Si Dios no hubiera querido que voláramos no nos habría dado el don de soñar
Un árbol
Y por momentos el ruido calla y sólo escucho silencio. Y en ese momento, el ala frena y el viento nos detiene y nos hace ir para atrás.Y el árbol que ya casi no veía, que había dejado atrás, aparece lentamente de atrás hacia adelante, riéndose de este viento que nos empuja y parece vencernos.
Pero nosotros resistimos y picando otra vez igualamos el viento. Y la batalla queda suspendida y mi ala, el viento, el árbol y yo mismo quedamos estáticos.
Y cuando veo que el árbol se agranda recuerdo que mi ala planea, que está desciendo, y que es mi hora de aterrizar.
Asique giro con lenta gracia y encaro hacia la pista de aterrizaje. Pico el ala una vez más y en pocos segundos mis ruedas de principiante se posan en la pista.
Termina así mi tercer vuelo sólo en Aladelta y camino rumbo a unos merecidos mates pensando en el vuelo. En que sienten los pájaros. En cómo ven los árboles las cosas que vuelan a su alrededor. En lo profundo de las raíces que nos atan. Y en el placer de pararnos en la rama de un árbol, abrir nuestras alas, y salir una vez más a aprender a volar.

## Datos aportados:
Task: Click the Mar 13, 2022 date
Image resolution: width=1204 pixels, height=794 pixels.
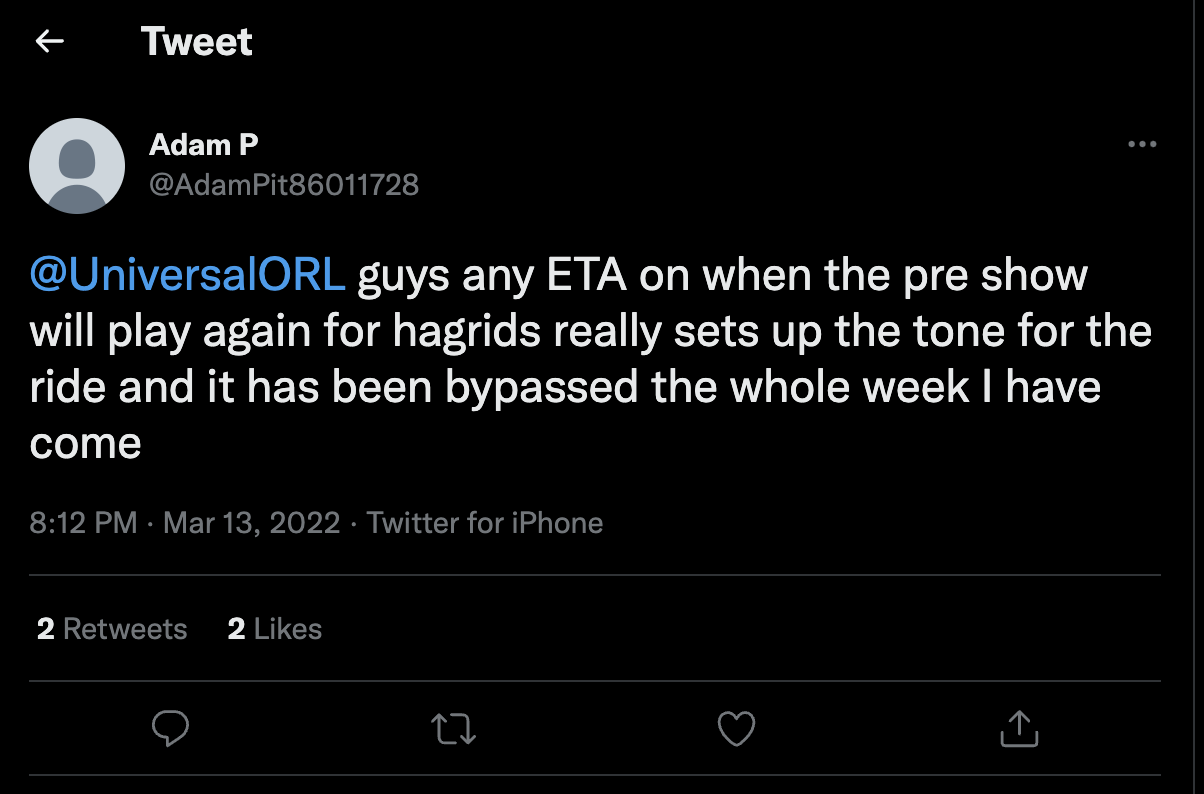Action: pos(251,522)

## Por hacer:
Reproduce literalmente, del relato sobre el vuelo en ala delta, todo lo que va desde "Asique giro con" hasta "aprender a volar.". Las líneas no tienen ninguna relación con el relato sobre el vuelo en ala delta.

## Solución:
Asique giro con lenta gracia y encaro hacia la pista de aterrizaje. Pico el ala una vez más y en pocos segundos mis ruedas de principiante se posan en la pista.
Termina así mi tercer vuelo sólo en Aladelta y camino rumbo a unos merecidos mates pensando en el vuelo. En que sienten los pájaros. En cómo ven los árboles las cosas que vuelan a su alrededor. En lo profundo de las raíces que nos atan. Y en el placer de pararnos en la rama de un árbol, abrir nuestras alas, y salir una vez más a aprender a volar.